= Beginning of Section =

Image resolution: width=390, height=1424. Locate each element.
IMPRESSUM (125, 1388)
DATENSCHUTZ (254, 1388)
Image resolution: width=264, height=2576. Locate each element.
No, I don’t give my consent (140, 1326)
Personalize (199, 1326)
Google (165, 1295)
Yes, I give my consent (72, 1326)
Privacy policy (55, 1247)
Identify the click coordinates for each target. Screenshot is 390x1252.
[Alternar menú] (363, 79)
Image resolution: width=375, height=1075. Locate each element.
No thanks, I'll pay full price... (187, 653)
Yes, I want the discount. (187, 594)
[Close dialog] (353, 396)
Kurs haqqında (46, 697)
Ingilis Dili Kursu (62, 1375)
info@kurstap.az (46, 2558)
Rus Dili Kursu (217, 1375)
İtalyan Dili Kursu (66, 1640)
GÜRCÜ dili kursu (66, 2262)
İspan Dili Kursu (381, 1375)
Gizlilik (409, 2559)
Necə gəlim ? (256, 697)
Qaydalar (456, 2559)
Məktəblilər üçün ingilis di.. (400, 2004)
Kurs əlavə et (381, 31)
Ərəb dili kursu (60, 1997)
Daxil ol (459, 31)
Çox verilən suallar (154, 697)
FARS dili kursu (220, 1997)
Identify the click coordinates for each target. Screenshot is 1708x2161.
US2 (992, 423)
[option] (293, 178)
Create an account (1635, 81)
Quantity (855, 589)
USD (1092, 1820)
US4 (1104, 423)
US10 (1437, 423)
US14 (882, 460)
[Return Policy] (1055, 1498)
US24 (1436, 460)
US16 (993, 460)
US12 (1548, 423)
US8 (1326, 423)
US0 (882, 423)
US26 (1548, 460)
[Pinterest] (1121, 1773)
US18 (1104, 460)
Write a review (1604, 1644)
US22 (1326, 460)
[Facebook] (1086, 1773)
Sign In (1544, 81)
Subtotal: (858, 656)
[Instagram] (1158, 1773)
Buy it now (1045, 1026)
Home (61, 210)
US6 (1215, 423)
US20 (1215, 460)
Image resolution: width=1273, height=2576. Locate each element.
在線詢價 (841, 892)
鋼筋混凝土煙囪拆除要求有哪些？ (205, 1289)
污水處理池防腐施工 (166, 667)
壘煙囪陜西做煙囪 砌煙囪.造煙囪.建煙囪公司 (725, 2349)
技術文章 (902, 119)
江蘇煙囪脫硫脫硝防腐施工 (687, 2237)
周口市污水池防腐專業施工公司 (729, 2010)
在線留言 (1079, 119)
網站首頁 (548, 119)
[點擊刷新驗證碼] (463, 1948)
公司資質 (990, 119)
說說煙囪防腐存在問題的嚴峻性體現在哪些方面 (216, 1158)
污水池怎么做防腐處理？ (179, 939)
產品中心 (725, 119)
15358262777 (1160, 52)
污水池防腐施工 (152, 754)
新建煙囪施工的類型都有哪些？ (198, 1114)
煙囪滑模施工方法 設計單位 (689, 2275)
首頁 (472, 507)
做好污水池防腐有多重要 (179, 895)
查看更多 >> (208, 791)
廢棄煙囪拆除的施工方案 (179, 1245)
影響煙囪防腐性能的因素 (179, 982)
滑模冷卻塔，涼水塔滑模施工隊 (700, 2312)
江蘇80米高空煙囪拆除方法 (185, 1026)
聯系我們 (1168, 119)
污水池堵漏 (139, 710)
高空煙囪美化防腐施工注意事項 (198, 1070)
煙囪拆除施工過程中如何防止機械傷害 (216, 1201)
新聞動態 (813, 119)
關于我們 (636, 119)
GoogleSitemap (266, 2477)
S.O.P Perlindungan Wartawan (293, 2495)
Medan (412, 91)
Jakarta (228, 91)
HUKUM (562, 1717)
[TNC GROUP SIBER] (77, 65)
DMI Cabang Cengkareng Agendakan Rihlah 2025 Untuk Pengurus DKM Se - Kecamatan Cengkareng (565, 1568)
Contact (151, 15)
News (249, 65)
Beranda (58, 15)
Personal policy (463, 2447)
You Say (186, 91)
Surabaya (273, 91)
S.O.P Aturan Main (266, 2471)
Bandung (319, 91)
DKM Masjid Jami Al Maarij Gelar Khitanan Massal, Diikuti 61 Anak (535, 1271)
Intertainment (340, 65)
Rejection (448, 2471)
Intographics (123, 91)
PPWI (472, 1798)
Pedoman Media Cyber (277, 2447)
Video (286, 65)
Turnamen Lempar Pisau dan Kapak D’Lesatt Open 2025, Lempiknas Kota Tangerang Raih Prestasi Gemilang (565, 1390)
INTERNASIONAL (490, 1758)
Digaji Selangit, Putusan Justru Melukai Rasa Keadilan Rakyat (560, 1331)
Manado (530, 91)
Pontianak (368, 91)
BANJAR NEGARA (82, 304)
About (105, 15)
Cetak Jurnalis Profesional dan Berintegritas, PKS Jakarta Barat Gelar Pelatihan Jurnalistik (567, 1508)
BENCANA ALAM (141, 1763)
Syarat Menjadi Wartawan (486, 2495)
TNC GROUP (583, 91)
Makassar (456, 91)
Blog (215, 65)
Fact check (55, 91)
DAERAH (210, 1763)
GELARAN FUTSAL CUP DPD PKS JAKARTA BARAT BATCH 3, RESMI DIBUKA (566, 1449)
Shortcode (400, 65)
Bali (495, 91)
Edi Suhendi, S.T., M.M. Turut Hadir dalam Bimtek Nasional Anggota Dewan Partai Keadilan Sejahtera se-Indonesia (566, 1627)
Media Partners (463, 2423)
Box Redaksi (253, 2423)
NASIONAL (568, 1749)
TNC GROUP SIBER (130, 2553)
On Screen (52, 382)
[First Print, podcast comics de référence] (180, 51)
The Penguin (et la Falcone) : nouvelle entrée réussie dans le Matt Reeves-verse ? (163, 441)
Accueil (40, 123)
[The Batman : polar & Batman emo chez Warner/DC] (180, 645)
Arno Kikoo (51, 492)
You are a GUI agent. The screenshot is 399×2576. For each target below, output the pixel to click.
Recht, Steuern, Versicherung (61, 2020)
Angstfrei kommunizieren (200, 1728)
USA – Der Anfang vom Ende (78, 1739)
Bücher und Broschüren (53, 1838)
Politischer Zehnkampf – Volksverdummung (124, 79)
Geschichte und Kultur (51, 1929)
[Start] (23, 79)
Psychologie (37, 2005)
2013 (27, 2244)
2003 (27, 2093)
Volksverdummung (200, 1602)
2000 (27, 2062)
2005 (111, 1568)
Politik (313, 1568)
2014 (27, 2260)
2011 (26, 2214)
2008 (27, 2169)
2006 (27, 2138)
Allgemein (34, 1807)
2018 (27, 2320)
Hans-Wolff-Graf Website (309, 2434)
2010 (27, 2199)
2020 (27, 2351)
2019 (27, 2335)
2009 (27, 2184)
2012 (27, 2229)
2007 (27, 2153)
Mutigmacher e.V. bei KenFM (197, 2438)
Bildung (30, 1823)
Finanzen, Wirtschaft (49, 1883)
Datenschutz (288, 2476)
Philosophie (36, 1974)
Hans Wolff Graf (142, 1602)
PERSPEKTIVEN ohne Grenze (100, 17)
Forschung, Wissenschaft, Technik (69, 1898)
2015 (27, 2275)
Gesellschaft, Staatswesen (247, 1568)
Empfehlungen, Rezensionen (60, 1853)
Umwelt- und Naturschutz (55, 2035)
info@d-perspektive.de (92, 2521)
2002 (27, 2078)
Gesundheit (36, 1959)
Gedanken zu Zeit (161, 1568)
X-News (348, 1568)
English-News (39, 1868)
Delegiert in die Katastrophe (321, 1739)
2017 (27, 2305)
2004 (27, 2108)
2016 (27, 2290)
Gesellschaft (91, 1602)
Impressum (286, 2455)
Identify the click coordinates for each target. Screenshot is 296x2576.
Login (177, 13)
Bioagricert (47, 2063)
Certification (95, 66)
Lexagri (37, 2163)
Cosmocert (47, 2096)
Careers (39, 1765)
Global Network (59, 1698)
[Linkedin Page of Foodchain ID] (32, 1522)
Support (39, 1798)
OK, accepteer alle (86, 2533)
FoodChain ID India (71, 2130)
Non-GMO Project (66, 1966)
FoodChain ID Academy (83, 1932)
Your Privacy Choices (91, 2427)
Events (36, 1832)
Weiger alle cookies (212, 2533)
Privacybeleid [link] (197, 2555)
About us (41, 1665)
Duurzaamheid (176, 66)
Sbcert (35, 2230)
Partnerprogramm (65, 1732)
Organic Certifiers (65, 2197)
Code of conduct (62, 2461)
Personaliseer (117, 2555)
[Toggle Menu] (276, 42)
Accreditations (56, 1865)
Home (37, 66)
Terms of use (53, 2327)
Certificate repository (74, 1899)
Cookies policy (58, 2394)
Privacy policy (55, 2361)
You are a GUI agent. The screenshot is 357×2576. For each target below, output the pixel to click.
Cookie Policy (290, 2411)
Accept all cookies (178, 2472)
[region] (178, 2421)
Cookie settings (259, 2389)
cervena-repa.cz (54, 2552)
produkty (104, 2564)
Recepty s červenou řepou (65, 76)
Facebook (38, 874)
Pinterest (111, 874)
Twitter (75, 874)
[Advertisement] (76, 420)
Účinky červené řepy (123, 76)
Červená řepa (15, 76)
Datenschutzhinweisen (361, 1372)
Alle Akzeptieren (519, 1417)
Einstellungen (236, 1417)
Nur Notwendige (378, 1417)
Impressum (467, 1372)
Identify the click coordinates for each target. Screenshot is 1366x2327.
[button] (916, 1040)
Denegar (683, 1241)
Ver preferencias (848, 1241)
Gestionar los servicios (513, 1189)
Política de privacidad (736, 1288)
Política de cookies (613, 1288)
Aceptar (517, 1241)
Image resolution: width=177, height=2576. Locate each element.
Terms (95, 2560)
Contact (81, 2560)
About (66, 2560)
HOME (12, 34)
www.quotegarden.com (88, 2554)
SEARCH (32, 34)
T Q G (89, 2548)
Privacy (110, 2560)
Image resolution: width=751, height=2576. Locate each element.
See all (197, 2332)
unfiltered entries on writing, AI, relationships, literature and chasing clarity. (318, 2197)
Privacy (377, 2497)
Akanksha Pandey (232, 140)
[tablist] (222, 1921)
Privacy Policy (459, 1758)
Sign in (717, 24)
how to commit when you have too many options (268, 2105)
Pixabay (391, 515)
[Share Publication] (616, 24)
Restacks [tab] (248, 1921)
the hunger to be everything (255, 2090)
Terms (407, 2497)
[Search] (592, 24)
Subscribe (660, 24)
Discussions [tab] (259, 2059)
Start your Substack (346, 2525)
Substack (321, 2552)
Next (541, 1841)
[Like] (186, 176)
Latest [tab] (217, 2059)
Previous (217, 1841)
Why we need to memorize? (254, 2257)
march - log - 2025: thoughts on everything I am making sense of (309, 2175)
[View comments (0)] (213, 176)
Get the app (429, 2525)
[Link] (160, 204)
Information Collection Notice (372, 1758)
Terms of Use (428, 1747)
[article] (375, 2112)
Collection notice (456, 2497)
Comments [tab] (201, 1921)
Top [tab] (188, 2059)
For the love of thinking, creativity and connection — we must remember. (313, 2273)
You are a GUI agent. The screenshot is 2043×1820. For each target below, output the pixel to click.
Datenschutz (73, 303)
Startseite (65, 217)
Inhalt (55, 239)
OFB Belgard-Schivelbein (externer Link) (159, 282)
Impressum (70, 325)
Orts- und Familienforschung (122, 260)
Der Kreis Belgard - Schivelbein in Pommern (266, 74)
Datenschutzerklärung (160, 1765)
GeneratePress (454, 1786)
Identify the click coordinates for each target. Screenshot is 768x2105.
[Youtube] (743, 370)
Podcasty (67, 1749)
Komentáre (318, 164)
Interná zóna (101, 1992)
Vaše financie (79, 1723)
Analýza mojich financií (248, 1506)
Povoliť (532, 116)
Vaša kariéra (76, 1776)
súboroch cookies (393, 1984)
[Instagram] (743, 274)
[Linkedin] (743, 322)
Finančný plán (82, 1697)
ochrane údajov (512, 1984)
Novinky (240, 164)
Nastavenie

= End of Section =

■ WHAT TO DO
Starting at the first line of the data above, please restate word for word every line up to and including the one that holds "İtalyan Dili Kursu (66, 1640)", and add nothing else.

■ FINAL ANSWER
Image resolution: width=390, height=1424. Locate each element.
IMPRESSUM (125, 1388)
DATENSCHUTZ (254, 1388)
Image resolution: width=264, height=2576. Locate each element.
No, I don’t give my consent (140, 1326)
Personalize (199, 1326)
Google (165, 1295)
Yes, I give my consent (72, 1326)
Privacy policy (55, 1247)
Identify the click coordinates for each target. Screenshot is 390x1252.
[Alternar menú] (363, 79)
Image resolution: width=375, height=1075. Locate each element.
No thanks, I'll pay full price... (187, 653)
Yes, I want the discount. (187, 594)
[Close dialog] (353, 396)
Kurs haqqında (46, 697)
Ingilis Dili Kursu (62, 1375)
info@kurstap.az (46, 2558)
Rus Dili Kursu (217, 1375)
İtalyan Dili Kursu (66, 1640)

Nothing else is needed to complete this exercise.